À família cabe o difícil papel de compreender o estado da mãe como algo natural desta fase e aceitar, sem censura. Com isso, permite não sobrecarregar ainda mais a mãe de pressão e exigência, que ela já tem em demasia. Esta é a primeira parte da ajuda, a segunda é acarinhá-la e participar no cuidado do bebé, para que a mãe se possa ir restabelecendo.

Quais as principais diferenças entre o Baby Blues e a Depressão Pós-Parto?

A Tristeza ligeira é uma reação a algum acontecimento (que no Baby Blues não tem que ser significativo) ou pensamento negativo, mas que passa com relativa rapidez, possibilitando que a vida aconteça e surjam outras reações e emoções, como o contentamento. A Depressão Pós-Parto é uma perturbação emocional que surge ou se torna evidente após o parto, que exige um acompanhamento especial pela intensidade e condicionamento na vida da mulher. Embora se diagnostique após o parto, a depressão está associada a algum acontecimento de vida mais negativo e doloroso, que não se consegue ressignificar, e que grande parte das vezes já está presente durante a gravidez. Existe aqui um quadro clínico que se mantém estável e que destabiliza de forma consistente o equilíbrio emocional da mãe, conduzindo a uma dificuldade em criar vínculo com o seu bebé e conduzir naturalmente a sua vida e cuidar de si. Neste caso, não passa espontaneamente ao fim das primeiras semanas e necessita de apoio, quer familiar, quer de técnicos especializados.

Quando devemos suspeitar de Depressão Pós-Parto?

Quando a liberdade e a capacidade de viver a própria vida se encontra limitada por um estado emocional de dor, tristeza e de mágoa do qual não se consegue libertar.
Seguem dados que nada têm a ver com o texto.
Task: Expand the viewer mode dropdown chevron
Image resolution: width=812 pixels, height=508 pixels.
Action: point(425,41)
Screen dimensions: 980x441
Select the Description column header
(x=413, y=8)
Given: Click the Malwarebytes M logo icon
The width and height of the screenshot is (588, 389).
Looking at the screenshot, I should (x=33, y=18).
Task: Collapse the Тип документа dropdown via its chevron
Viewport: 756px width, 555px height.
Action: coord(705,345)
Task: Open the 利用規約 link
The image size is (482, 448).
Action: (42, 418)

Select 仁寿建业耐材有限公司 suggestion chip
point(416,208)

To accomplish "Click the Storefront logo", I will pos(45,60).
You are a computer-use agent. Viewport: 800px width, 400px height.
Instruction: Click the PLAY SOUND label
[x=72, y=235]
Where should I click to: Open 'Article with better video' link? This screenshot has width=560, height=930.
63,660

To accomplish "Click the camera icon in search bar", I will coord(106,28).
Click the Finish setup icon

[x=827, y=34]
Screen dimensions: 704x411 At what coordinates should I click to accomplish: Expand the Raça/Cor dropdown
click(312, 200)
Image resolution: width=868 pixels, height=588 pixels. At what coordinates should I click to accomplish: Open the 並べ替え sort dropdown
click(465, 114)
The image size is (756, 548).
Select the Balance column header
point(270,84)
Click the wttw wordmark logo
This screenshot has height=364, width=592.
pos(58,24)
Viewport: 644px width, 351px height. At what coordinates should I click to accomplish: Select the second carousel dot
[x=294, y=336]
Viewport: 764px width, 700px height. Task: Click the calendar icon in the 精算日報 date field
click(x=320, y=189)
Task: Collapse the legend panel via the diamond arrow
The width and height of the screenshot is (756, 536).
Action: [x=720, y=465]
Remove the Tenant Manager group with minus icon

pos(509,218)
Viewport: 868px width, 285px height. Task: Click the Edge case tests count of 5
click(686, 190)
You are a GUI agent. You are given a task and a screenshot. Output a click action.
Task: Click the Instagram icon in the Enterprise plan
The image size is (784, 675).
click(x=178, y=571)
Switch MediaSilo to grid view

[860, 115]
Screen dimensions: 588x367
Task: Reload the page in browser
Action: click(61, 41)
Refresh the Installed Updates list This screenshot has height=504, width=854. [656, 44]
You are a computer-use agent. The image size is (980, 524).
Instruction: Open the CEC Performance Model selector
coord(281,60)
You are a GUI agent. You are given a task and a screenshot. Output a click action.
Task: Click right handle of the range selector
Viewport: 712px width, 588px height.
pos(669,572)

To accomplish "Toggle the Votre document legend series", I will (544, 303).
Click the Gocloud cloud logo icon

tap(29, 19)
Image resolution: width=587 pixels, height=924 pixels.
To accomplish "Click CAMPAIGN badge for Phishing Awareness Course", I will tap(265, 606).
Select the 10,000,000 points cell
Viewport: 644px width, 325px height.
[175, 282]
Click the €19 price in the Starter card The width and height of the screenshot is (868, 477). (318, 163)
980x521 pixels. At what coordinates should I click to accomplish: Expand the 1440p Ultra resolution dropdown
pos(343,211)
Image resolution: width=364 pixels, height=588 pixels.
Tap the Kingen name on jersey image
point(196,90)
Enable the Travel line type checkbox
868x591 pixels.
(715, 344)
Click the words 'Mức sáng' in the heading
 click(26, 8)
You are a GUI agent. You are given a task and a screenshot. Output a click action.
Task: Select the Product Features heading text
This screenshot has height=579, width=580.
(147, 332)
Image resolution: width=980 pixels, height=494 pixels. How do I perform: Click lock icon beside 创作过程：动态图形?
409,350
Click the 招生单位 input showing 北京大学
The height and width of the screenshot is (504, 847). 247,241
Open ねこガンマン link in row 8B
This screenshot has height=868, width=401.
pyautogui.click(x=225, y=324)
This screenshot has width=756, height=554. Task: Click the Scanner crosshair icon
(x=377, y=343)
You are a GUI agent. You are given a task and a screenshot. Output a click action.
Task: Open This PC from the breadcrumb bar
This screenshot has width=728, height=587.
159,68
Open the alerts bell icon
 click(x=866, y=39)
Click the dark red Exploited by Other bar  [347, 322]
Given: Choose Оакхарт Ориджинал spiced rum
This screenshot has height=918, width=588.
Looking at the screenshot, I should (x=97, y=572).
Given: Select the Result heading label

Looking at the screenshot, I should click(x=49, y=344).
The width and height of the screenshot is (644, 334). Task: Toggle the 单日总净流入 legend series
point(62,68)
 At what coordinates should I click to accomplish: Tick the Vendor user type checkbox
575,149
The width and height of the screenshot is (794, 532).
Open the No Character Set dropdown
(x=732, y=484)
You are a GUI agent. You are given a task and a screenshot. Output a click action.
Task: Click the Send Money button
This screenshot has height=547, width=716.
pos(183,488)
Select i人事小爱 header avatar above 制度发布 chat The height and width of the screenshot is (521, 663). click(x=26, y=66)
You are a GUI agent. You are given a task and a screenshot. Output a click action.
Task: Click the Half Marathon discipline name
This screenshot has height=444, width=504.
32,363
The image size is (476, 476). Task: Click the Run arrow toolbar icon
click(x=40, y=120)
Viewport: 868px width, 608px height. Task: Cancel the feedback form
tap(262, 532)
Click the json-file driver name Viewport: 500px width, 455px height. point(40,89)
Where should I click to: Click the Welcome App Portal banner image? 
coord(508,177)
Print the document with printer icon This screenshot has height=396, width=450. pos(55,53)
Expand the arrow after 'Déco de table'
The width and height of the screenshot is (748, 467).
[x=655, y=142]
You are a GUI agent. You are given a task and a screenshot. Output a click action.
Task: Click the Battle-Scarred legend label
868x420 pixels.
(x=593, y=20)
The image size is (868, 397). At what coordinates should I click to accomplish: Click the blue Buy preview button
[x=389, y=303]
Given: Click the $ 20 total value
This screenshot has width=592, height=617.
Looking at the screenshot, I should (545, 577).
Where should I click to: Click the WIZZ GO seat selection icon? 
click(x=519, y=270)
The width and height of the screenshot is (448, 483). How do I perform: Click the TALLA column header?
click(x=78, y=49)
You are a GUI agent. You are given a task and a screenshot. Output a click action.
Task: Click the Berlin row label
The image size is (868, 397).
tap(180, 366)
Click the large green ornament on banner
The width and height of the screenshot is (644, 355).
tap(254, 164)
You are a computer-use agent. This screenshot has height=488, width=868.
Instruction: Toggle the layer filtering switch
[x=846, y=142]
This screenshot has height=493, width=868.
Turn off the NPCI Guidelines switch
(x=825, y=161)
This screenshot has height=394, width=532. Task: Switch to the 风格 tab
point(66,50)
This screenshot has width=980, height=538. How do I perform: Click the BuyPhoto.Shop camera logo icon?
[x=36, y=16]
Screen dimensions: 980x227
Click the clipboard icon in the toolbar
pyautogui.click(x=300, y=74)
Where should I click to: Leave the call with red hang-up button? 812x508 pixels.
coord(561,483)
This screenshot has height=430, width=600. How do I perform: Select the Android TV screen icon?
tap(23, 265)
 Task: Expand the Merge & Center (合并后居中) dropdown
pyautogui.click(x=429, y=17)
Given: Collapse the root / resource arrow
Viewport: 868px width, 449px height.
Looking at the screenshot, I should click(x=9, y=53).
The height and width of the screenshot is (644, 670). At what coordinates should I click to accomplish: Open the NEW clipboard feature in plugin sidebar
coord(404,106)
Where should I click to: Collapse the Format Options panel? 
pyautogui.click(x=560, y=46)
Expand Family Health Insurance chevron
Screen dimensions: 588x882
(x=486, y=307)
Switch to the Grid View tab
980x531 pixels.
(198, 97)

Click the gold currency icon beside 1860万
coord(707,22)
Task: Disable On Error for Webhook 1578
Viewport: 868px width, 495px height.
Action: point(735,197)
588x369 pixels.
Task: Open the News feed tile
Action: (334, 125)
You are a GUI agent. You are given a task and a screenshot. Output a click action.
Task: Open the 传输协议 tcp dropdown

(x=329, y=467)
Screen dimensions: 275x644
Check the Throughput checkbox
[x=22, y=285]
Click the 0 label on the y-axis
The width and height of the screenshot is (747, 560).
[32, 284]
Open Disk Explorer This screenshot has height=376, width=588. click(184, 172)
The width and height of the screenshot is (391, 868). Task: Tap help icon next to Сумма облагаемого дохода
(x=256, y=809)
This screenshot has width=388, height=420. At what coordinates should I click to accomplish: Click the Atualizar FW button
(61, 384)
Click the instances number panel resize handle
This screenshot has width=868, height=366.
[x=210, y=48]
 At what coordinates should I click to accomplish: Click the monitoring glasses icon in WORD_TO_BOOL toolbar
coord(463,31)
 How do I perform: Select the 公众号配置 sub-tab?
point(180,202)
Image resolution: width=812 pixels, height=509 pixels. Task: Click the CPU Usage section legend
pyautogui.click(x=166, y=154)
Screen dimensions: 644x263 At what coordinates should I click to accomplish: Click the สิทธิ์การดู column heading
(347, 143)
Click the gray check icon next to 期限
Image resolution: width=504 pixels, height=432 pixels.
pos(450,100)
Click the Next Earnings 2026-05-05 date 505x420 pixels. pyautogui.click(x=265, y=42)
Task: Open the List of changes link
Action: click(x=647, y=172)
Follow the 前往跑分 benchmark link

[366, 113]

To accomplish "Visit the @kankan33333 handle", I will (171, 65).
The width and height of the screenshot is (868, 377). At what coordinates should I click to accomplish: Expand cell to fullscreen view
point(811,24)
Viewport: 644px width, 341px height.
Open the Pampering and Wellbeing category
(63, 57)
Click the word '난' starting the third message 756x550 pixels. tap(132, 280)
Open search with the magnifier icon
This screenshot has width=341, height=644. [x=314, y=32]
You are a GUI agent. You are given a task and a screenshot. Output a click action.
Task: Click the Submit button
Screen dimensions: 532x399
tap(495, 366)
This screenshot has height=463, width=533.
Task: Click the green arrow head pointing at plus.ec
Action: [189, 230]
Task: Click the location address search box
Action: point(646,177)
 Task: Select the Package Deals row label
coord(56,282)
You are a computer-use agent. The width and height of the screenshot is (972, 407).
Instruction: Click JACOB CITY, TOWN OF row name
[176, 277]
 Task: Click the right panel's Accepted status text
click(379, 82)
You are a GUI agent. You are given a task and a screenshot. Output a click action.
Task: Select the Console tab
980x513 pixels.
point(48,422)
Quando experimentamos um estado deprimido mais intenso não conseguimos usar dos nossos recursos, da nossa energia para viver a nossa vida, seguirmos os nossos objetivos, ficando, assim, condicionados pela ruminação da dor. Apesar de haver sintomas que são comuns aos dois estados, na depressão o estado é mais intenso e duradouro, com uma tristeza mais profunda e persistente, uma apatia e desinteresse mais alargada, conduzindo a uma dificuldade de criar ligação com o bebé.

Dicas essenciais para que tudo corra bem:

  • Saber que associado ao parto poderá haver instabilidade emocional, mas que não interfere na sua capacidade de amar e cuidar do seu bebé.
  • Partilhar com as pessoas mais próximas as suas dificuldades, os seus medos e as tarefas inerentes ao bebé ou à casa, de forma a que haja um pouco mais de cuidado de si.
  • Não haver censura por nem tudo ser perfeito, a começar pelo humor.
  • Estar atenta à intensidade do seu estado emocional, mais do que à variabilidade do mesmo. Se não for melhorando com o tempo e condicionar a capacidade de viver a sua vida, vale a pena ponderar receber apoio especializado.